Doctorow: Em termos do futuro da merdificação, essas plataformas que se esvaziaram, onde não há mais nenhum valor nelas, exceto esse tipo de bloqueio terrível. É o velho “vamos falir um pouco e depois tudo de uma vez”. Penso que há razões para ter esperança. Como escritor de ficção científica, sei que a previsão é um jogo de azar. Mas, como ativista, penso: “Bem, escolhe-se o flanco mais fraco, onde se pode fazer o maior avanço estratégico, e marcha-se sobre esse flanco. E há muitos flancos fracos na grande tecnologia global. Eu diria que o último é o potencial para uma aliança entre pessoas que estão zangadas com outros tipos de monopólios, porque não é só a tecnologia - as pessoas estão realmente zangadas com os monopólios das mercearias e os monopólios do petróleo, os monopólios do frete marítimo, os monopólios dos óculos. Uma empresa, a EssilorLuxottica, é proprietária de todas as marcas de óculos de que alguma vez ouvimos falar e de todas as lojas de óculos em que alguma vez comprámos, e fabrica mais de 50% das lentes, e é proprietária da EyeMed, a maior seguradora do mundo, e aumentou o preço dos óculos em 1000% na última década.
(A EssilorLuxottica não respondeu ao pedido de comentário do Nightcap).
Portanto, as pessoas estão zangadas com os monopólios.

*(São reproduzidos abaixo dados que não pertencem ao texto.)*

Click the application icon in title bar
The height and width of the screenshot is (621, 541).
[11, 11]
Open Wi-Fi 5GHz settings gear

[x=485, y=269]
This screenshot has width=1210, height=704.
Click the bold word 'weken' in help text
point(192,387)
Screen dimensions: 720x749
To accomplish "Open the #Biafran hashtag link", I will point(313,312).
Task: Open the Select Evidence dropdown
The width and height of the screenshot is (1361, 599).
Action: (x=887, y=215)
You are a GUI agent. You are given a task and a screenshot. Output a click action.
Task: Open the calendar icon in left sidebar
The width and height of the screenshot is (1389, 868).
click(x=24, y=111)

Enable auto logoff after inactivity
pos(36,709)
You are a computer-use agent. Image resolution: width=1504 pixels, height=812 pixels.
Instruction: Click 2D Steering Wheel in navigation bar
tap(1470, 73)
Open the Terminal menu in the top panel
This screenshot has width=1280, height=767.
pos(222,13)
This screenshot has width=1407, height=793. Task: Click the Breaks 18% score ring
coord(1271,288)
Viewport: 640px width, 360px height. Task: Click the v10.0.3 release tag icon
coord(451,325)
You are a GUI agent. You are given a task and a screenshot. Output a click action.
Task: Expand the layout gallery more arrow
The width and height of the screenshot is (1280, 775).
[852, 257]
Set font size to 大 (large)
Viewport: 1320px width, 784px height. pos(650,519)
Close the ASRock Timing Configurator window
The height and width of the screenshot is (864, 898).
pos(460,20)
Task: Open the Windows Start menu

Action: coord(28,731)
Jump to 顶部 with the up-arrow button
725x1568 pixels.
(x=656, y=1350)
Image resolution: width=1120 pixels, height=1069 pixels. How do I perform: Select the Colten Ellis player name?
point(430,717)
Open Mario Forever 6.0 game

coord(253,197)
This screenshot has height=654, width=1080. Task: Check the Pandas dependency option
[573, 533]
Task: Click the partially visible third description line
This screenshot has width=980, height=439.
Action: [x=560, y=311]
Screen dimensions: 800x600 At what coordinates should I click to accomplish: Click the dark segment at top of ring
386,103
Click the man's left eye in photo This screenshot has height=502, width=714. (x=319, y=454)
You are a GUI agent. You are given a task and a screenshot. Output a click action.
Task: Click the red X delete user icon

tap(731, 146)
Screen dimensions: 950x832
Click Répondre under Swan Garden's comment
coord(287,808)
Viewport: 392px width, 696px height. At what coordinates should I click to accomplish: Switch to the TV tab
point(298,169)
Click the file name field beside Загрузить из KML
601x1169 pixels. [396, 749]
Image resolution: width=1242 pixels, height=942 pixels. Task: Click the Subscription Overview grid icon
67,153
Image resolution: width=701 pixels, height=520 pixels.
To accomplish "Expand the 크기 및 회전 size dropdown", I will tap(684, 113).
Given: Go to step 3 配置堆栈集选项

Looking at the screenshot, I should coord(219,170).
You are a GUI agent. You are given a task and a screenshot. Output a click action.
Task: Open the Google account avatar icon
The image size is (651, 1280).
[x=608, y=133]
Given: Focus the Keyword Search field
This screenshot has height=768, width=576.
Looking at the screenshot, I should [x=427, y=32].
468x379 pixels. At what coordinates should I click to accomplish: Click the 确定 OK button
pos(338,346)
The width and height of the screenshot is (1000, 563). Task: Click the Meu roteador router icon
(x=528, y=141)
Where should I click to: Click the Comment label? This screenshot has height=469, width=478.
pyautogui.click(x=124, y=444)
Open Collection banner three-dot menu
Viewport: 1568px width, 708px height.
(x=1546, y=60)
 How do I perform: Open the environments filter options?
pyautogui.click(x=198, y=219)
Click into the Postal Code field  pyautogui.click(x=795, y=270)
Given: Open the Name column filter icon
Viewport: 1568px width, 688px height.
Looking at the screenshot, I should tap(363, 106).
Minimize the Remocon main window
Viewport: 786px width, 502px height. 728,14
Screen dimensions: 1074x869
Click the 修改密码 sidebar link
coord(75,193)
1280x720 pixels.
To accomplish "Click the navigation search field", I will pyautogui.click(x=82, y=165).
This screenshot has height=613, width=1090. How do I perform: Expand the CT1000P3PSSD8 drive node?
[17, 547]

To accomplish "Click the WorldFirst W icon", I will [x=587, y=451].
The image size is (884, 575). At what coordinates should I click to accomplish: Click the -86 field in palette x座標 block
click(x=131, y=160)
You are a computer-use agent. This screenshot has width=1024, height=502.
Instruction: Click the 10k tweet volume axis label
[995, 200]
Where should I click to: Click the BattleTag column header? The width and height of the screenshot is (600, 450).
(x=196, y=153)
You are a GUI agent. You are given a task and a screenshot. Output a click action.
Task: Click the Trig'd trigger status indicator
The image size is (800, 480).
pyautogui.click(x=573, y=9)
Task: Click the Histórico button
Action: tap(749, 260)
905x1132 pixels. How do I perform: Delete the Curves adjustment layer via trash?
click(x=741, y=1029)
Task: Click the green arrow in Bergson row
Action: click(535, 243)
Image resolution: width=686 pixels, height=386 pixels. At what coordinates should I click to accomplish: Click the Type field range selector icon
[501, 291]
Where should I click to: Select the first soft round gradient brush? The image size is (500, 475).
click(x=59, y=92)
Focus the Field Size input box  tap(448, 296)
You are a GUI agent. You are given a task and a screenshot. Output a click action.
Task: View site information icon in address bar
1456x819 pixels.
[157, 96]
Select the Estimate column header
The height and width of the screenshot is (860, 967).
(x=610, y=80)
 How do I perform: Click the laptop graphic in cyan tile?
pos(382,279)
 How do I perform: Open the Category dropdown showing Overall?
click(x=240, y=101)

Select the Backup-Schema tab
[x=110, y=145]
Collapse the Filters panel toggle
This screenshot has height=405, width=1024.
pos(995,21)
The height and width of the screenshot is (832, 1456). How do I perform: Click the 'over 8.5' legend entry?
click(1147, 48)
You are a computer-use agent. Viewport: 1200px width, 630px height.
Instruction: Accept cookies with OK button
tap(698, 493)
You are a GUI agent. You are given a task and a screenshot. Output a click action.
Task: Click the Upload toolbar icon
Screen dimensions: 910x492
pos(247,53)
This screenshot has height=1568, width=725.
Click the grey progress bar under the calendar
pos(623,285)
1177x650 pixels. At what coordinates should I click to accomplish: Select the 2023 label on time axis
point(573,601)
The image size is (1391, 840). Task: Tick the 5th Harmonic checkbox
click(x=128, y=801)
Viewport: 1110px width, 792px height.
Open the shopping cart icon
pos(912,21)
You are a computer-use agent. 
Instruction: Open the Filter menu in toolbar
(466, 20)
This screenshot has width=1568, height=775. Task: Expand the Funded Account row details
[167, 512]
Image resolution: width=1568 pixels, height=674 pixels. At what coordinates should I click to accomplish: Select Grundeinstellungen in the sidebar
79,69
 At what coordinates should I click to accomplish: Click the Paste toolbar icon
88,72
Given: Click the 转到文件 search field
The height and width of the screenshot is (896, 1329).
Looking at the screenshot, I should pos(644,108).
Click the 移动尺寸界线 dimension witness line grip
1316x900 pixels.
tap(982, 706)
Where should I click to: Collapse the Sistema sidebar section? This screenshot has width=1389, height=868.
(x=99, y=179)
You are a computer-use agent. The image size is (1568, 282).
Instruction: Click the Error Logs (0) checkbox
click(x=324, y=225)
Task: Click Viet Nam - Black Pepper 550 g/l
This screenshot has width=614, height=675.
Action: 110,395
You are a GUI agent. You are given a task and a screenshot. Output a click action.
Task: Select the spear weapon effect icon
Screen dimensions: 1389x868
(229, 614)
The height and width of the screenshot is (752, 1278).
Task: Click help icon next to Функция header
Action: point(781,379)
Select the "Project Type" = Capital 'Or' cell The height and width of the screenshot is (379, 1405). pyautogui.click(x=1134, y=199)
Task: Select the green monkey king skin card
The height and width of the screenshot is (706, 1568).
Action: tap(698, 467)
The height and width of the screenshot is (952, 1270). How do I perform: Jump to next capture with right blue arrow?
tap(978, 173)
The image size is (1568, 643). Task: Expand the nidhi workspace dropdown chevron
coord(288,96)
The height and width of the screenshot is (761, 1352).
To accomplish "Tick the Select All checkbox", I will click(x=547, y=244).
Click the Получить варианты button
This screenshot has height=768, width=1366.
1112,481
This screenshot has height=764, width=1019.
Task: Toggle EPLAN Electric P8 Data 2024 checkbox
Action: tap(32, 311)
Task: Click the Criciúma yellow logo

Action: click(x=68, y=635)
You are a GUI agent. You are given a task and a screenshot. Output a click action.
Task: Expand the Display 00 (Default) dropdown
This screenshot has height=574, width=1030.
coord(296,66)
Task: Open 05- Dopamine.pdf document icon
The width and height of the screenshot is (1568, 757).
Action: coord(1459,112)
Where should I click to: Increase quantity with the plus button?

E se conseguirem fazer uma coligação, será como quando descobrimos a palavra “ecologia” nos anos 70 - apercebemo-nos que só porque tu te preocupas com as corujas e eu com a camada de ozono, não quer dizer que não nos preocupemos com a mesma coisa. Sempre que vemos o mundo mudar de repente, é porque surgiu uma nova coligação.